Now we can see how the top runners sorted out into those clusters to see if there is any particular cluster that ‘creates’ more winners. The top 200 runners were selected, and their cluster membership recorded. The following chart shows those clusters, in order of occurring the most for winners. Two numbers are given above the cluster center. The first is the percentage of the top 200 runners that ended up in the cluster. The second is the percentage of all the runners in that cluster. Higher winner percentages than all runner percentages indicate a structure that might be more likely to win.
About 86% of the winners belonged to clusters of highly consistent paces. It’s not the the extreme clusters can’t win (some do!), it’s that maintaining a fast enough average pace while it varies wildly while you run might be taxing, and be harder to produce a winner.
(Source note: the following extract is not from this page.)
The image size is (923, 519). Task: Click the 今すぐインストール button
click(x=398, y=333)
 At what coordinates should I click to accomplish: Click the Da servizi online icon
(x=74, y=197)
What do we know about different kinds of runners now? Mostly the same thing as was hypothesized, but now we have pictures! There are all kinds of different magnitudes and shapes of the pace structures, some more common than others. The K-Means showed us many different magnitudes for the same kind of shapes. The MeanShift did some major aggregation, leaving us with only a few distinct kinds of runners.
We saw that the top 200 runners were more likely to have highly consistent paces, but that there is room for more extreme pace structures.
Overall, the clustering proved insightful, and helped in seeing what kinds of pace structures existed. What do you think? Do you have suggestions on better ways to cluster or format the data before clustering? Let us know in the comments.